2019-11-03_Haier_market-potentialCompare this with what the industry has seen (see chart above). According to a report by Consumer Electronics and Appliances Manufacturers Association (CEAMA) and consultancy firm EY, India is expected to rank fifth in the consumer durables market in the world by 2025. “The Indian market for consumer electronics and appliances is around $9.7 billion and has grown at a CAGR of 9.7 per cent over the 2010-2014 period and is poised to reach $20.6 billion by 2020,”

This is echoed by another CEAMA-PWC report  — Future of consumer durables and electronics in India – the changing landscape (https://www.pwc.in/assets/pdfs/publications/2018/future-of-consumer-durables-and-electronics-in-india.pdf). Ditto with another report on Consumer durables of Jan 2019 by IBEF (https://www.ibef.org/download/consumer-durables-jan-2019.pdf)  . In fact, so low key has Haier been, despite its blazing growth rates, that the IBEF report does not even mention Haier among the top leading brands. The ones which got mention were Onida, Philips, Samsung, Sony, Videocon and Whirlpool.  Another name missing from the IBEF list was LG.

But the consumer goods market in India has been witnessing a bit of froth.  This is because of two reasons.  First, the growing middle class has an appetite for better consumer durables like never before.  Second, the market is terribly under-penetrated, which suggests that the growth potential is tremendous (see charts).

That could explain why in addition to the Rs.3,000 crore that Haier is investing in its new plants, others have come in with investment plans as well.  Media reports talk of a slew of players:

In July 2018, Samsung announced an investment of Rs 5,000 crore (US$ 745.82 million) for expansion of manufacturing capacity to 120 million from 68 million devices at its Noida plant in India.

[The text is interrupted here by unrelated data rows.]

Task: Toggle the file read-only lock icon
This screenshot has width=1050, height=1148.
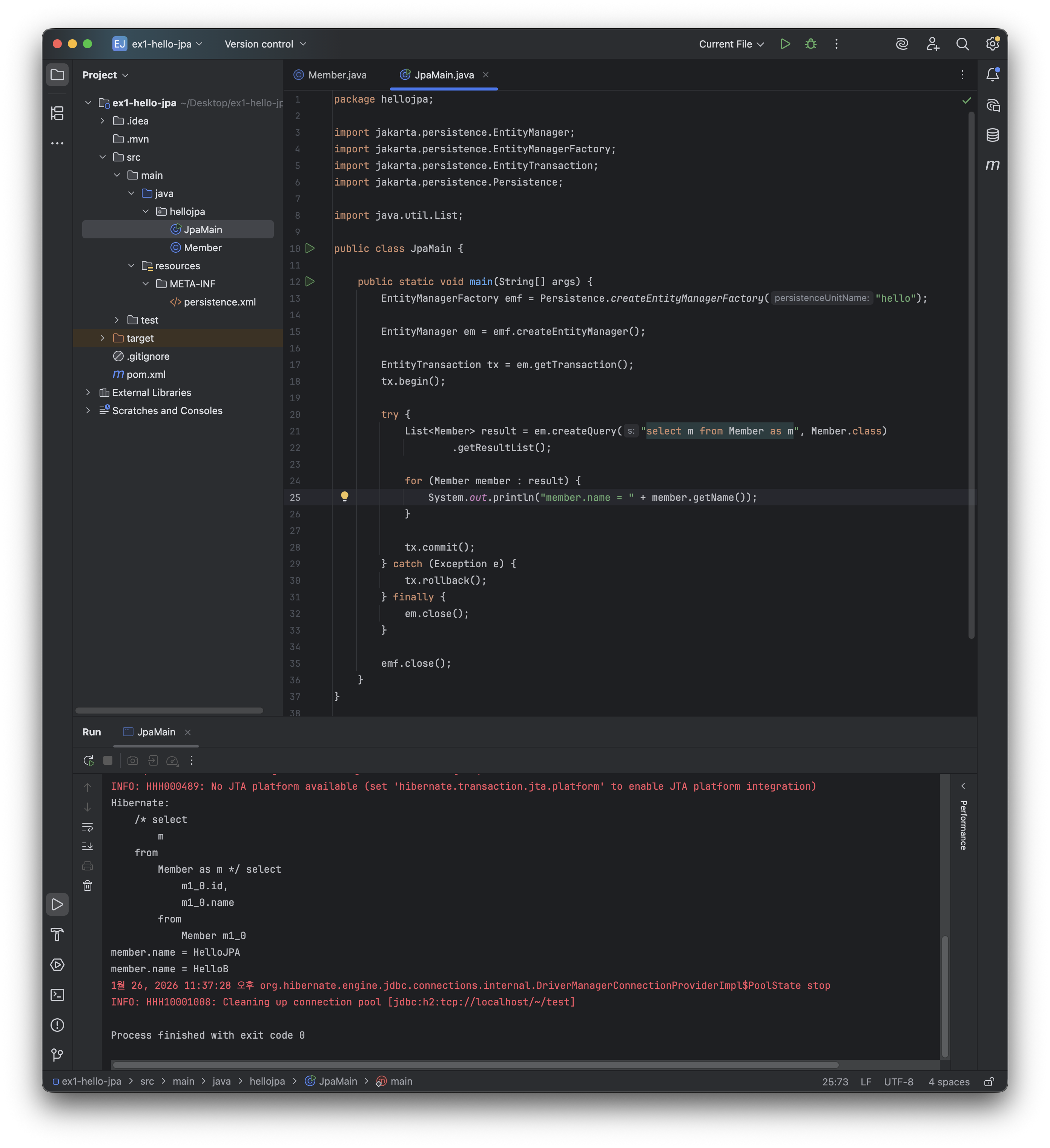Action: 989,1081
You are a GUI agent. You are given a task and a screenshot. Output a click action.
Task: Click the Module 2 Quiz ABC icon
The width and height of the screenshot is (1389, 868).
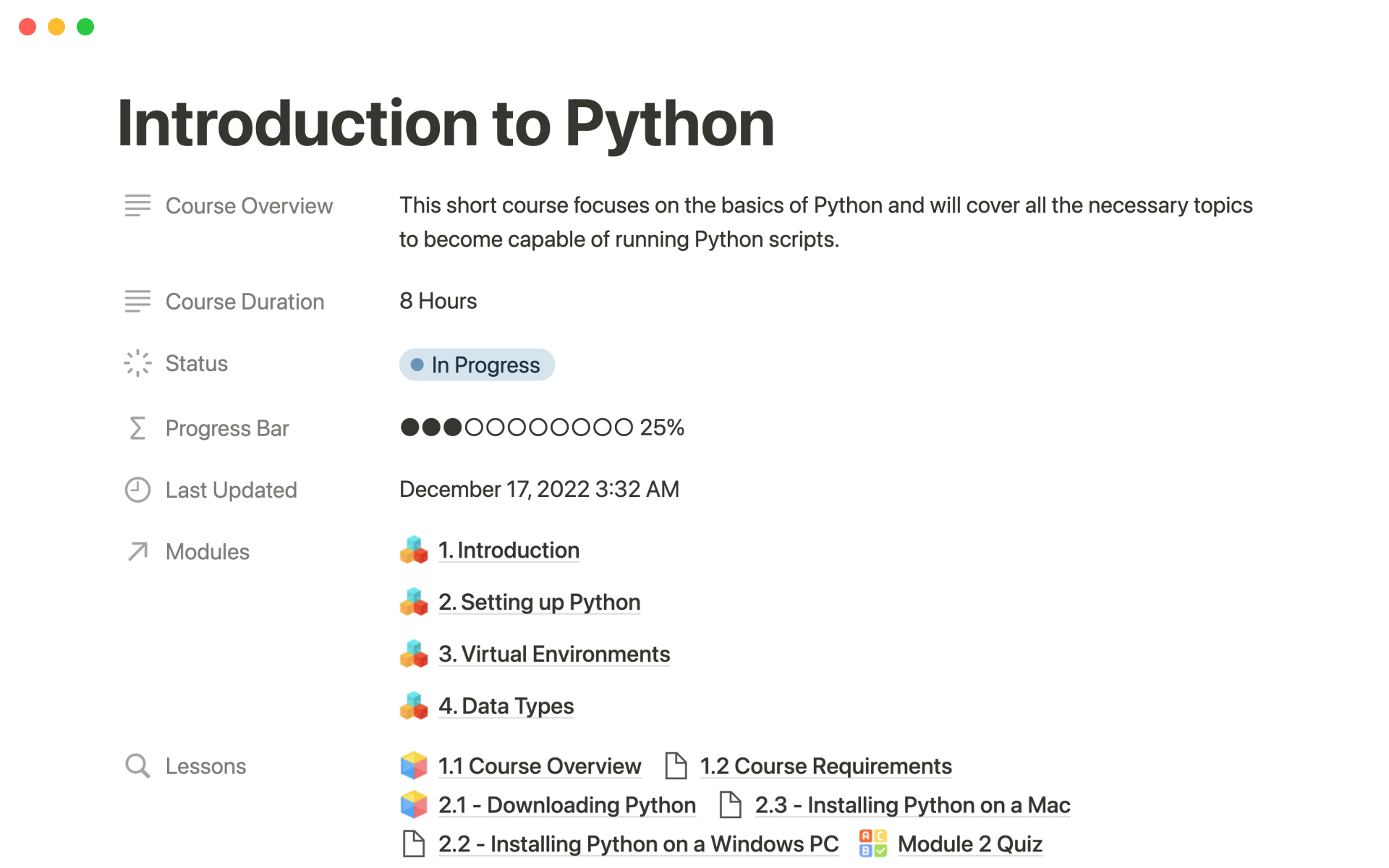coord(872,843)
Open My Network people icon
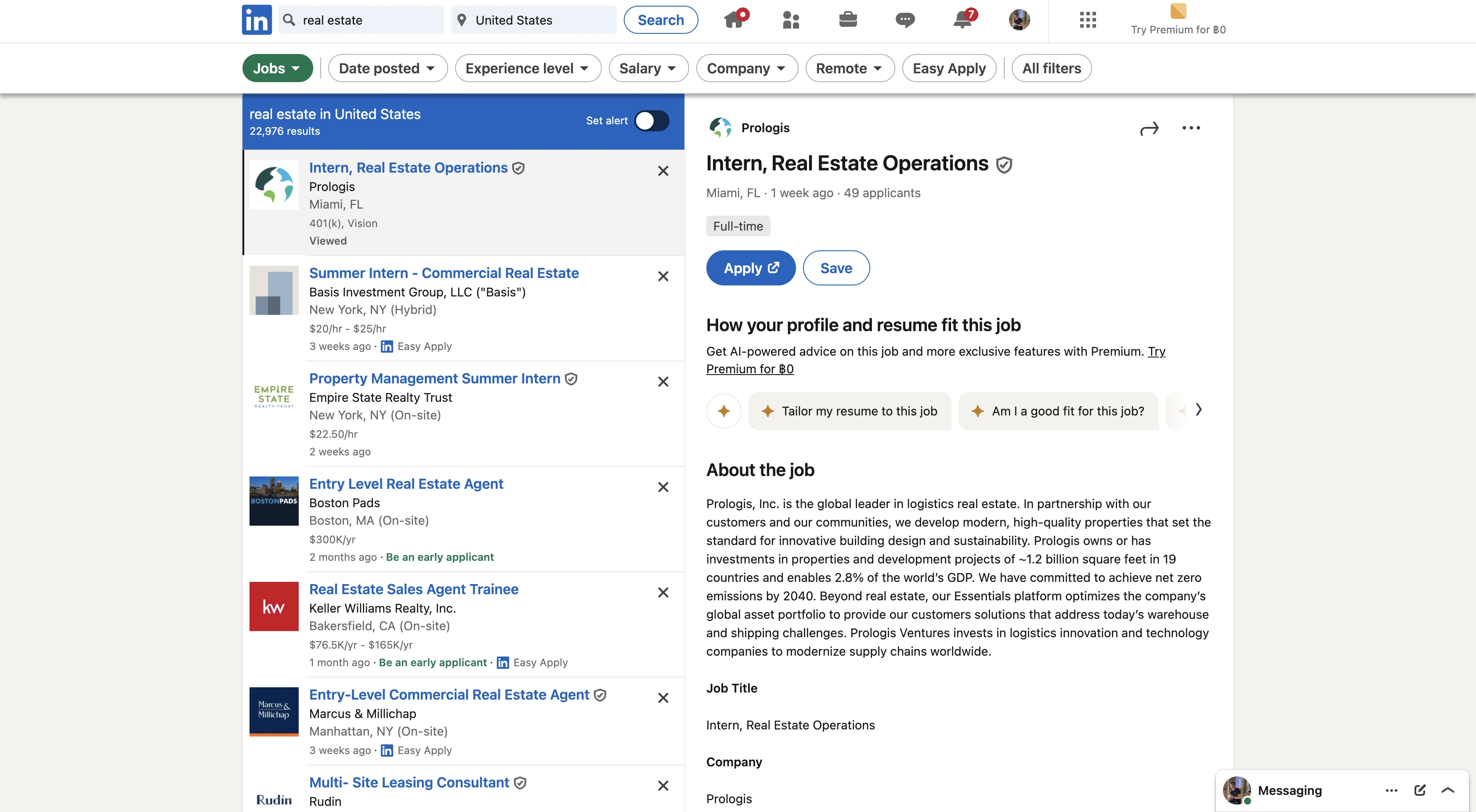This screenshot has height=812, width=1476. coord(791,20)
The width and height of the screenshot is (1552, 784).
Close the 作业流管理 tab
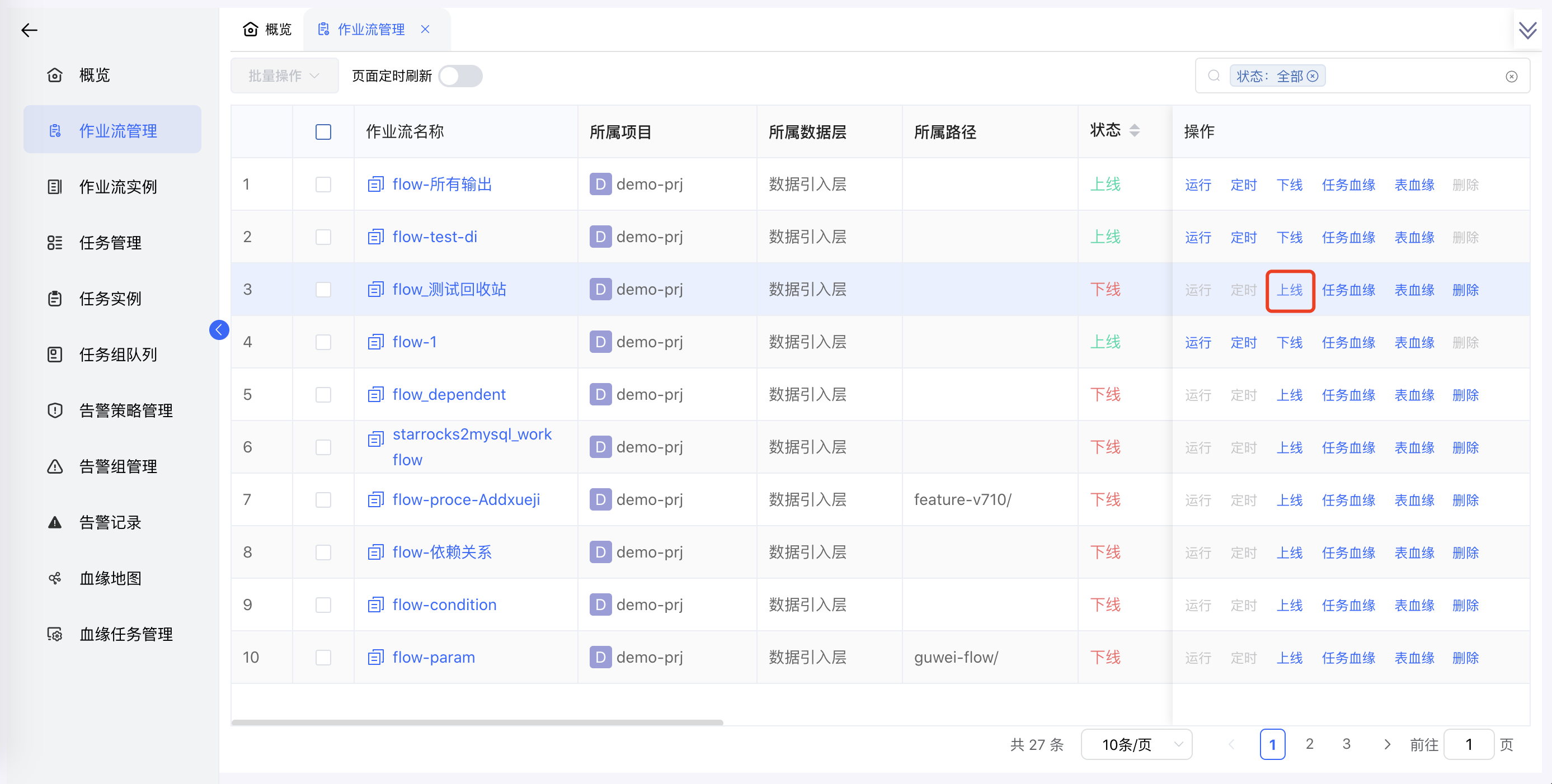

In June 2018 Bajaj Electricals acquired Nirlep, a kitchenware manufacturing company for Rs 42.50 crore (US$ 6.34 million).

Then there are reports that Intex Technologies will invest around Rs 60 crore (US$ 9.27 million) in 2018 in technology software and Internet of Things (IoT) startups in India in order to create an ecosystem for its consumer appliances and mobile devices.

Micromax plans to invest US$ 89.25 million by 2020 for transforming itself into a consumer electronics company.

In January 2018, Panasonic started its first refrigerator plant in India with an annual production capacity of 500,000 units with an investment of Rs 115 crore (US$ 17.76 million).

In May 2017 Havells completed acquisition of Lloyd consumer durables business for an enterprise value of Rs 1,600 crore (US$ 248.2 million)

In October 2017, Flipkart launched its private label ‘Marq’ for selling large appliances in India.

And not to be left out, a British technology company Dyson will invest around Rs 1,300 crore (US$ 200 million) in the Indian consumer durables sector by 2023.

Clearly, the competition in the consumer goods segment in India is likely to get fiercer.  Haier is getting ready for this.  Given its track record in the world, and in India as well, it may continue to soar higher.